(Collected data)
──────────────────────────────

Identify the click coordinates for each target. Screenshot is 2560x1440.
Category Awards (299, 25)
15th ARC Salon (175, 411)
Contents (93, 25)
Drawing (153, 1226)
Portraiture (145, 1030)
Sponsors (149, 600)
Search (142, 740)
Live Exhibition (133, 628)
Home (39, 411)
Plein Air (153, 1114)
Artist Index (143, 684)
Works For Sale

──────────────────────────────

### Your objective
Print exactly the line containing "Sponsors (149, 600)" and every line after it through the end of the records above, and nothing else.

### Result
Sponsors (149, 600)
Search (142, 740)
Live Exhibition (133, 628)
Home (39, 411)
Plein Air (153, 1114)
Artist Index (143, 684)
Works For Sale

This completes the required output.